Republican presidential candidate and former President Donald Trump thanks supporters after speaking at a Get Out The Vote rally at Winthrop University on February 23, 2024 in Rock Hill, South Carolina.
Win at Mcnamee | Getty Images
Former President Donald Trump continued his march toward the GOP nomination Saturday, winning caucuses in Idaho and Missouri and sweeping the delegate haul at a party convention in Michigan.
Nikki Haley, the former UN ambassador who was his last primary rival, is still looking for her first win of the election year.
The next event on the Republican calendar is Sunday in the District of Columbia. Two days later is Super Tuesday, when 16 states will hold primaries in what will be the biggest voting day of the year outside of the November election. Trump is on track to lock up the nomination days later.
The steep odds facing Haley were on display in Columbia, Missouri, where Republicans gathered at a church to caucus.
Seth Christensen stood on stage and called for them to vote for Haley. He was not well received.
Another caucusgoer shouted from the audience: “Are you a Republican?”
An organizer quieted the crowd and Christensen finished his speech. Haley won just 37 of the 263 Republicans who attended in Boone County.
Michigan
Michigan Republicans at their convention in Grand Rapids began allocating 39 of the state’s 55 GOP presidential delegates. Trump won all 39 allocated delegates.
But a large part of the party’s grassroots force skipped the gathering due to the lingering effects of a month-long dispute over the party’s leadership.
Trump easily won the Michigan primary this past Tuesday with 68% of the vote compared to Haley’s 27%.
Michigan Republicans were forced to split their delegate allocation in two after Democrats, who control state government, moved Michigan to the first primary states, in violation of national Republican Party rules.
Missouri
Voters line up outside a church in Columbia, home of the University of Missouri, before the doors open for the caucuses. When they went inside, they heard the calls of supporters of the candidates.
“Every 100 days, we spend $1 trillion, with money that goes all over the world. Illegals run across the border,” Tom Mendenall, an elector for Trump in 2016 and 2020, told the crowd. He later added: “You know where Donald Trump stands on a lot of these issues.”
Christensen, a 31-year-old from Columbia who came to the caucus with his wife and three children ages 7, 5, and 2, then urged Republicans to go in a new direction.
“I don’t need to hear about Mr. Trump’s dalliances with people of bad character, and neither do my children,” Christensen told the room. “And if we put that guy in office, that’s what we’re going to hear all the time. And I’m through with it.”

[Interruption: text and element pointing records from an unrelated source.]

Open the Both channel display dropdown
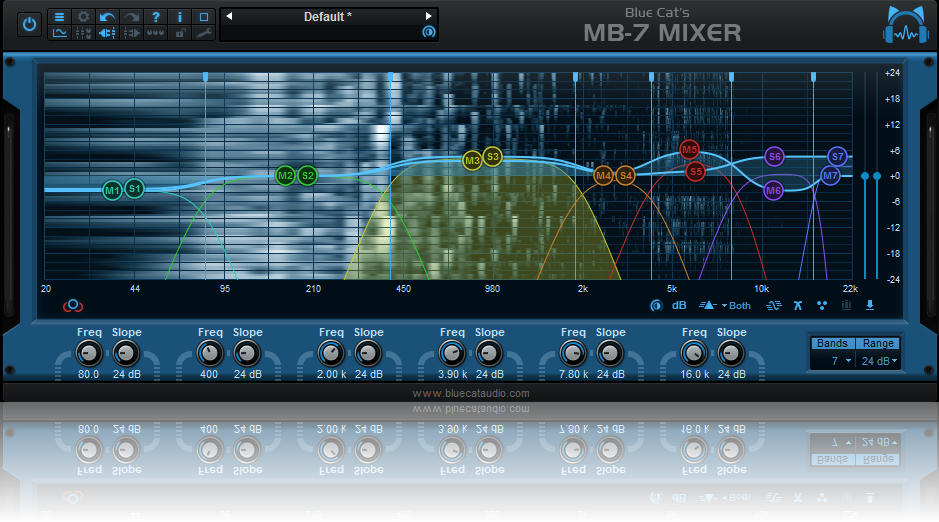This screenshot has height=522, width=939. point(739,306)
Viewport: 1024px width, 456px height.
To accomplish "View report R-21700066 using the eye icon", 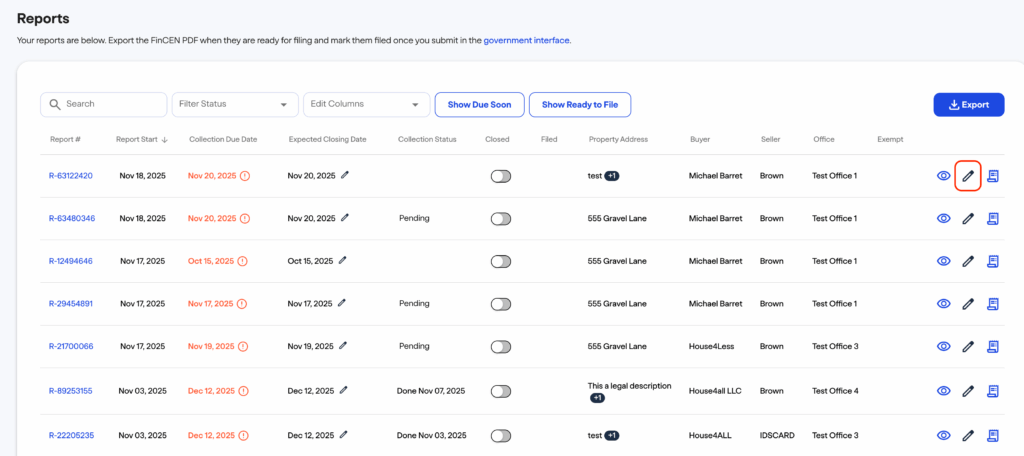I will click(943, 346).
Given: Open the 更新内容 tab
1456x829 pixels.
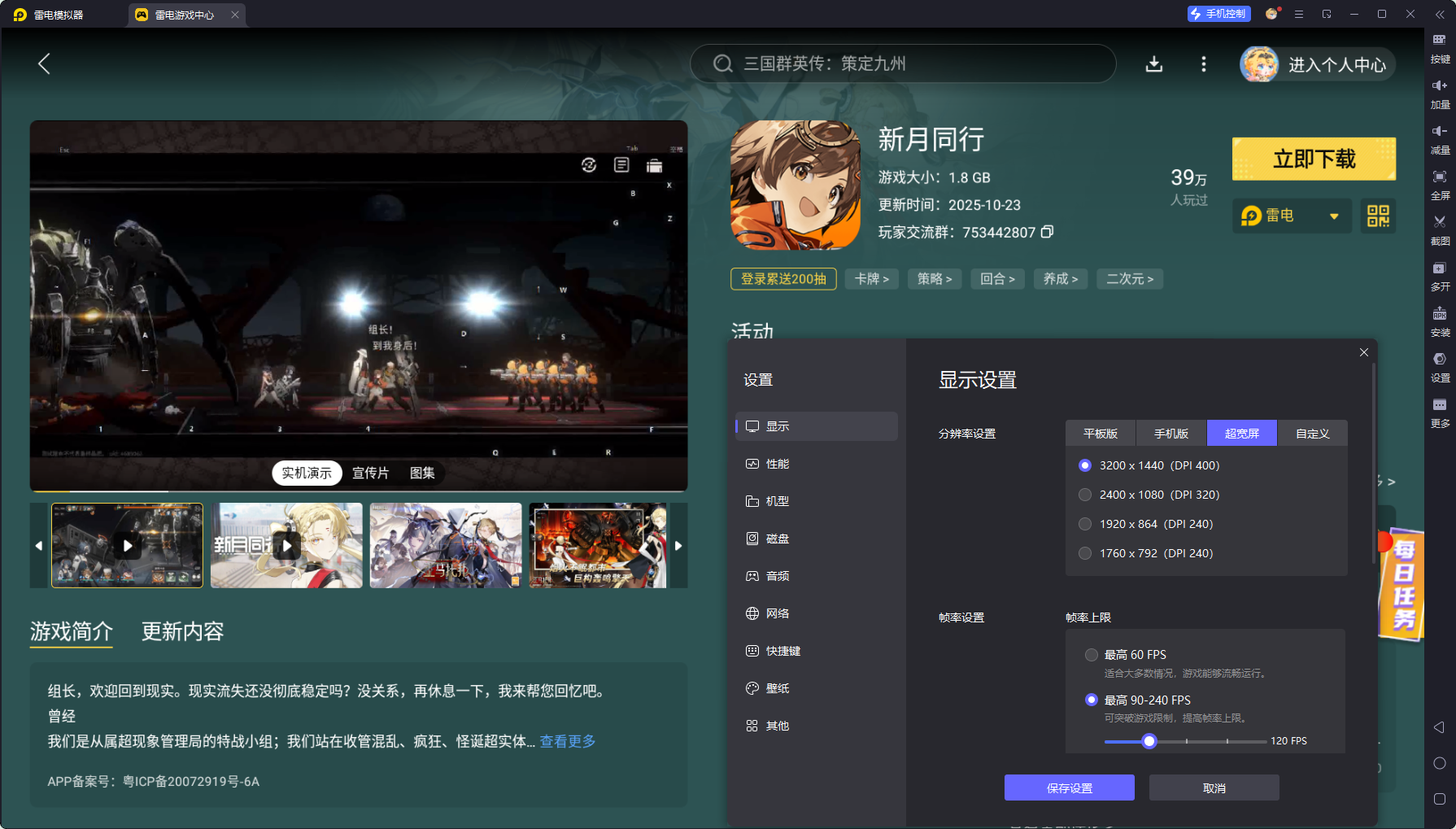Looking at the screenshot, I should pos(184,632).
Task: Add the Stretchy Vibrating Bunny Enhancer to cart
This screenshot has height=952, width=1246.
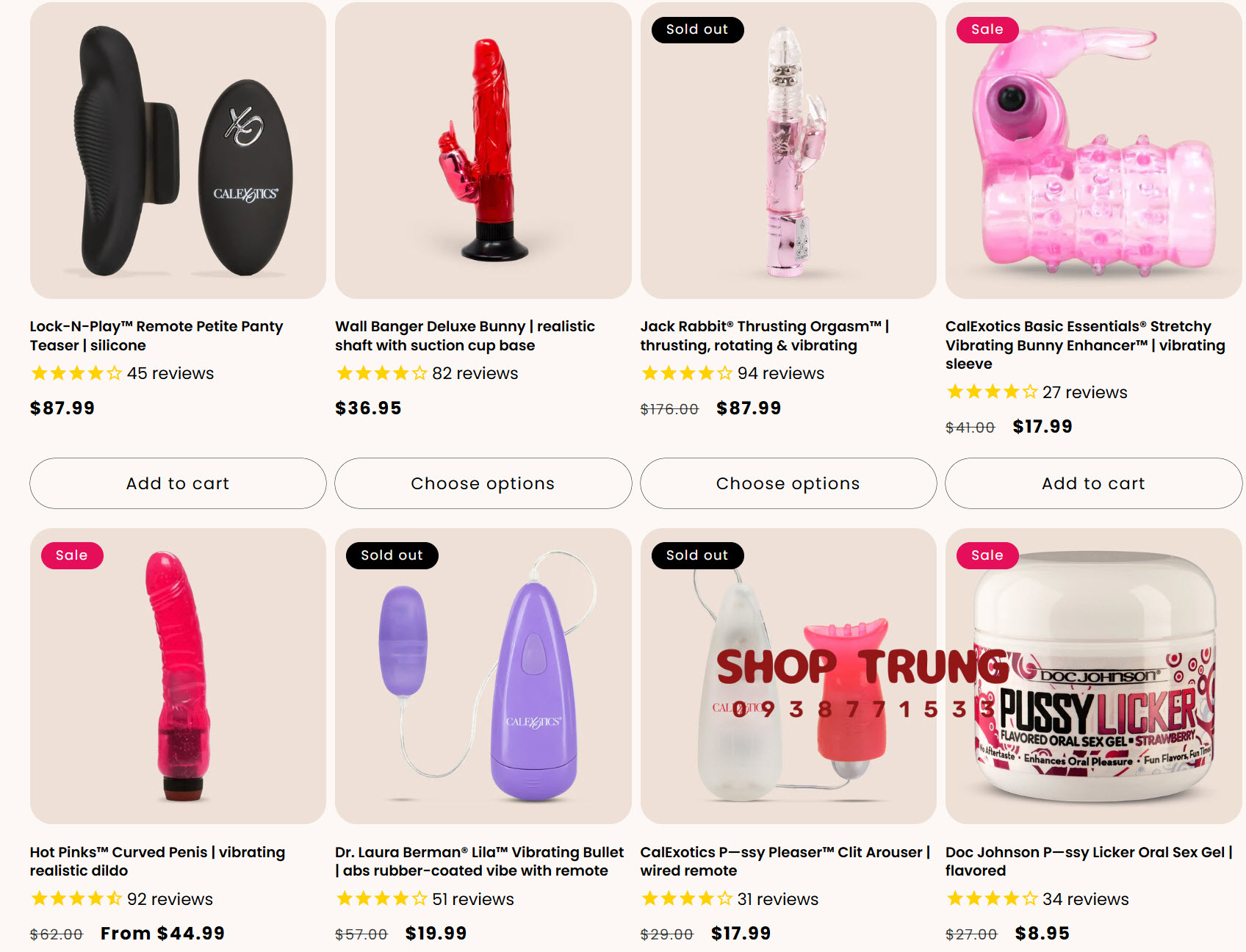Action: [1094, 483]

Supporters moved quickly to one side of the room or the other, depending on whether they favored Trump or Haley. There was little discussion between the caucusgoers after they chose sides.

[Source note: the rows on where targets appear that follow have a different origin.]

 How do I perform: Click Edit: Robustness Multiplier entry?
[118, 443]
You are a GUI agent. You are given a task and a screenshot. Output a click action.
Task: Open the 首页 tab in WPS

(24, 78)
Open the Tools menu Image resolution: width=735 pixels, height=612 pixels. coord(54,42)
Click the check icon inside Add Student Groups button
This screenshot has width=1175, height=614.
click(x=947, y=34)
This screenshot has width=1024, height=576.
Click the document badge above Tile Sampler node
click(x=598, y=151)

This year is the first test of the new system, which is run almost entirely by volunteers on the Republican side.
The caucuses were organized after GOP Gov. Mike Parson a 2022 law that, among other things, canceled the planned March 12 presidential primary.

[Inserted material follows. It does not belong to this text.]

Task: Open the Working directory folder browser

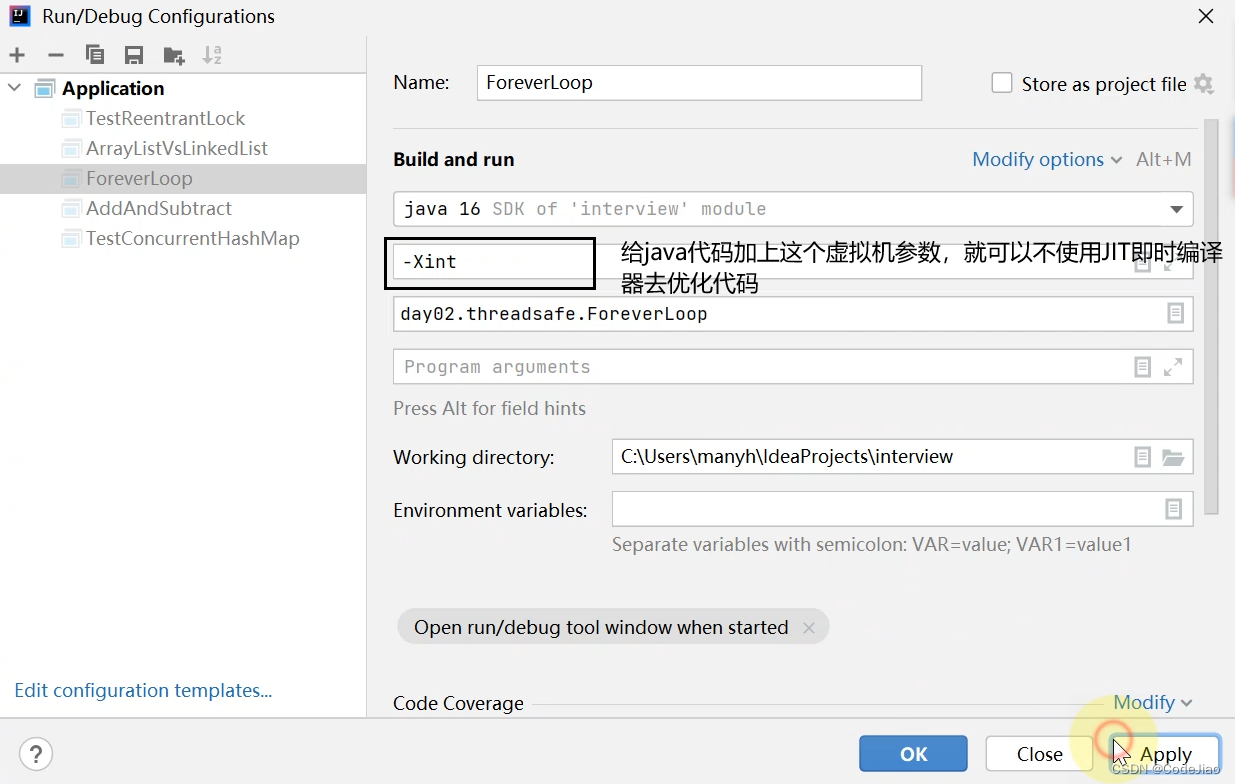Action: pos(1172,457)
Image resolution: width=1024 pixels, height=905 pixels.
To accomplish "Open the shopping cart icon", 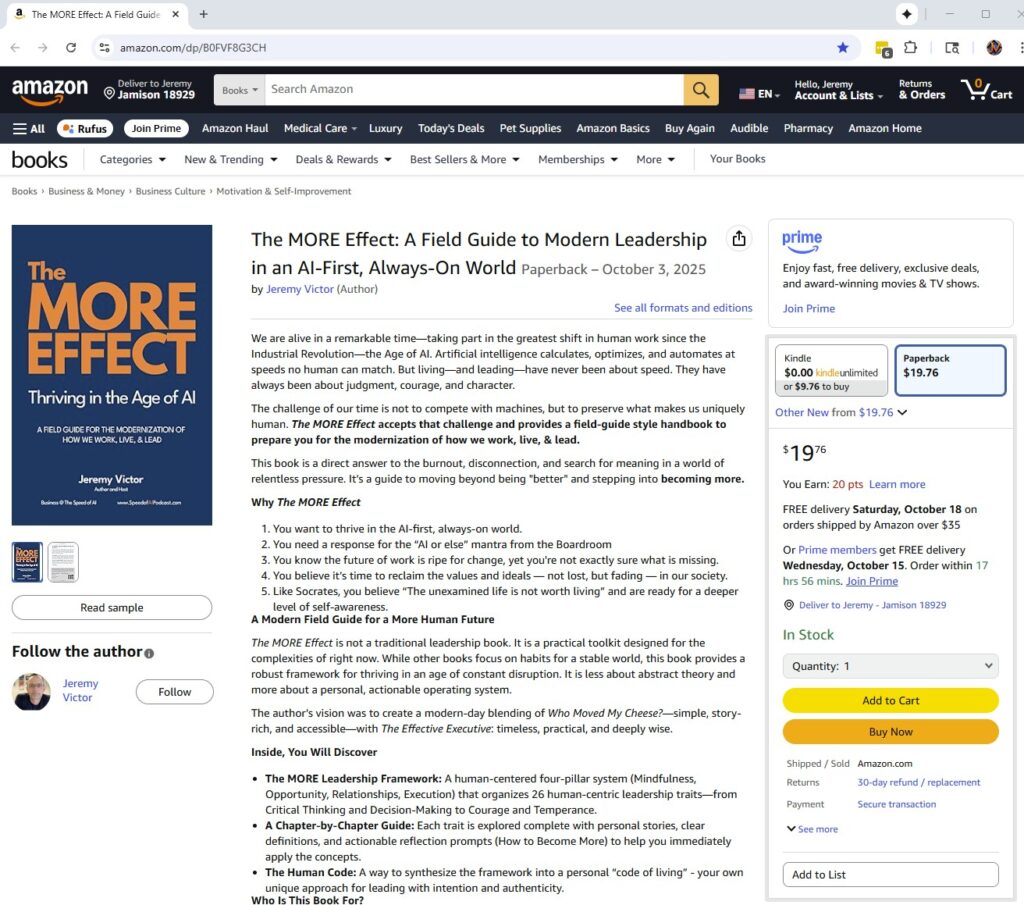I will (x=986, y=90).

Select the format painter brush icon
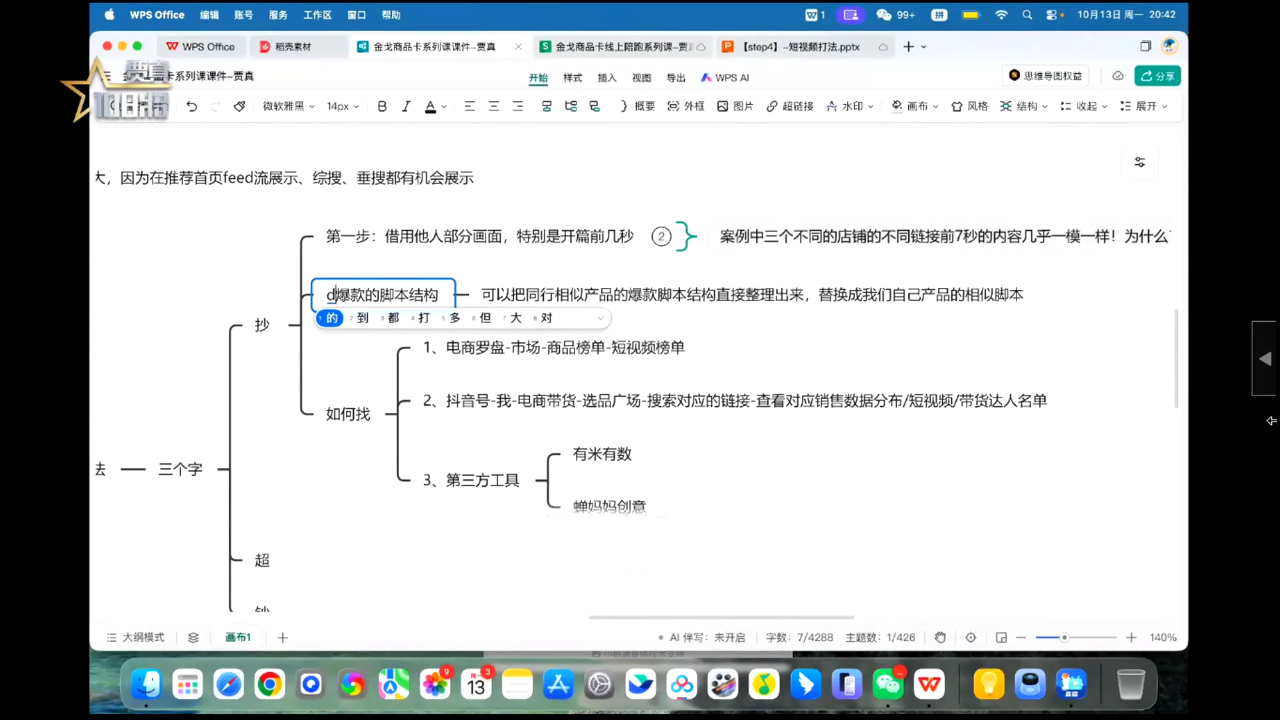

Lawmakers failed to restore the primary despite calls to do so by both state Republican and Democratic party leaders. Democrats will hold a party-run primary on March 23.
Trump won twice under Missouri’s old presidential primary system.
Idaho
Last year, Idaho lawmakers passed a cost-cutting law intended to move all state primaries to the same date in May. But the bill inadvertently eliminated presidential primaries entirely.
The Republican-led Legislature considered holding a special session to restore presidential primaries but failed to agree on a measure in time, leaving both parties in presidential caucuses as the only option.
“I think there was a lot of confusion because most people didn’t realize that our Legislature actually voted on a flawed bill,” said Jessie Bryant, who volunteers at a caucus site near downtown Boise. “So the caucus is really the best case scenario to actually get a chance to vote for a presidential candidate and nominate them for the GOP.”
One of those voters was John Graves, a fire protection engineer from Boise. He said the caucus was quick and easy, not much different from Idaho’s typical Republican primary. He expects the win to go to Trump.
“This is a very conservative state, so I would think that Trump would probably take it easy,” Graves said. “And I like that.”
The Democratic caucuses aren’t until May 23.
The last GOP caucuses in Idaho were in 2012, when about 40,000 of the state’s nearly 200,000 registered Republican voters showed up to choose their preferred candidate.